# Grizzly G9249 Lathe gear slop question (same as older Chinese belt lathes from Enco and Jet I believe)



## boldham (Mar 25, 2020)

Hi friends,
Newbie here. I just bought a used Grizzly metal lathe (my first) and I have some questions about gears!
The forward and reverse spur gears that connect the gearbox to the spindle have a tremendous amount of slop. I am wondering if this is normal/abnormal. (These are the gears that are closest to the spindle gear that have grease fittings.) .
Also, the spindle back gear slides back and forth on the shaft a lot (like 3/8" sorry, new to machining. I think that is that 375 thousandths?). I don't feel any play between the gear and shaft, but was wondering if the sliding is normal?
Finally, I haven't looked at the gearbox gears yet, but I have over 1/2 turn (~200 degrees) of play between the input shaft and output (threading or feeding rod).
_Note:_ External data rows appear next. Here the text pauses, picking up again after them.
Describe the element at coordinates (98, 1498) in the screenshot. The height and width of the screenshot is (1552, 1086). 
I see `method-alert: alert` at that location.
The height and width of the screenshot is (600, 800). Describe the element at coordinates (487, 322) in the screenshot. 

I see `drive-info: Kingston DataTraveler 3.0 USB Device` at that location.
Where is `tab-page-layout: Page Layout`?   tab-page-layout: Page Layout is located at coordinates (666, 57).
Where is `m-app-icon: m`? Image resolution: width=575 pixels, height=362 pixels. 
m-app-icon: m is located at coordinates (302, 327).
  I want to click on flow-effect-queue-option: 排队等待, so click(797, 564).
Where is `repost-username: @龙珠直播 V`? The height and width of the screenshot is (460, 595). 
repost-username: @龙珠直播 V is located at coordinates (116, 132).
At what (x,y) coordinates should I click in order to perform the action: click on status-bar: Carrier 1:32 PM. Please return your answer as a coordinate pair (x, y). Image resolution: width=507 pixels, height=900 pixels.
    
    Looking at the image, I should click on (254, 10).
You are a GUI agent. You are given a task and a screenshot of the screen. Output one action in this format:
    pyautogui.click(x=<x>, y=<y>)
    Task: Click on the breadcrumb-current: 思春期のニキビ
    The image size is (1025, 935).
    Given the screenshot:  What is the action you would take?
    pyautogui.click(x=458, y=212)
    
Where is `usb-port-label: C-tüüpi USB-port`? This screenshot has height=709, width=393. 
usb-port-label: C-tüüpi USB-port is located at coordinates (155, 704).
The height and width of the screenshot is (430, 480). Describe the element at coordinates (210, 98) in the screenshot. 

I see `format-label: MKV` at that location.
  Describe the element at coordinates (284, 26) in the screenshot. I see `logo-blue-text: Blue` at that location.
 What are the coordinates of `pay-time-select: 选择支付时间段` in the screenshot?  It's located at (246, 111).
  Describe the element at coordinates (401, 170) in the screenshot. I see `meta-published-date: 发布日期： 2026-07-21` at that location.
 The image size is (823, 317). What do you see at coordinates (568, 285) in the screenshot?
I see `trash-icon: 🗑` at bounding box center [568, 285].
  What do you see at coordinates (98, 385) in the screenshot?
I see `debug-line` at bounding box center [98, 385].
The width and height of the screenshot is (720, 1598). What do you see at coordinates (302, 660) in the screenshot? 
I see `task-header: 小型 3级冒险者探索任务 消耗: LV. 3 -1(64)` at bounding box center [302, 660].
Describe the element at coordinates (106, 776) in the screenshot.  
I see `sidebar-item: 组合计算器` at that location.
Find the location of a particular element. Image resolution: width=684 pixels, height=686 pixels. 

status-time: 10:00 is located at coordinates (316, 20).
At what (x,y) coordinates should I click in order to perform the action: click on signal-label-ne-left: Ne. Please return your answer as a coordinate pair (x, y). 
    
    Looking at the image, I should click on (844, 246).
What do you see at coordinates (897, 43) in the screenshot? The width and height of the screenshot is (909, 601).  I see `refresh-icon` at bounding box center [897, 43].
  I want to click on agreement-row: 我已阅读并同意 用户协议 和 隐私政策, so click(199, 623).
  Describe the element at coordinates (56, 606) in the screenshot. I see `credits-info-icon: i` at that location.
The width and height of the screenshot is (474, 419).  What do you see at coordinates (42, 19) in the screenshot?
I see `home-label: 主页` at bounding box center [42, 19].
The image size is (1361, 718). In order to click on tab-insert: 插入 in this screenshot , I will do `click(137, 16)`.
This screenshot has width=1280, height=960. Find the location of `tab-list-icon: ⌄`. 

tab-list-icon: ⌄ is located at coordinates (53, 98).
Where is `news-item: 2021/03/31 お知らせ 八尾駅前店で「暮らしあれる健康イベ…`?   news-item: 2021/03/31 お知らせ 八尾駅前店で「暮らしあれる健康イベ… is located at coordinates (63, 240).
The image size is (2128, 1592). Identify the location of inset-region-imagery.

Normal?
Thanks for any feedback


----------



## DAT510 (Mar 26, 2020)

Welcome to HM.

Any Picts would helpful.


----------



## markba633csi (Mar 26, 2020)

Is it the back gear or the bull gear that slides?  It may be normal or it may be wear- picture would help
If the machine has a lot of hours the spindle to gearbox gears may be worn too- Grizzly may still have them
-mark


----------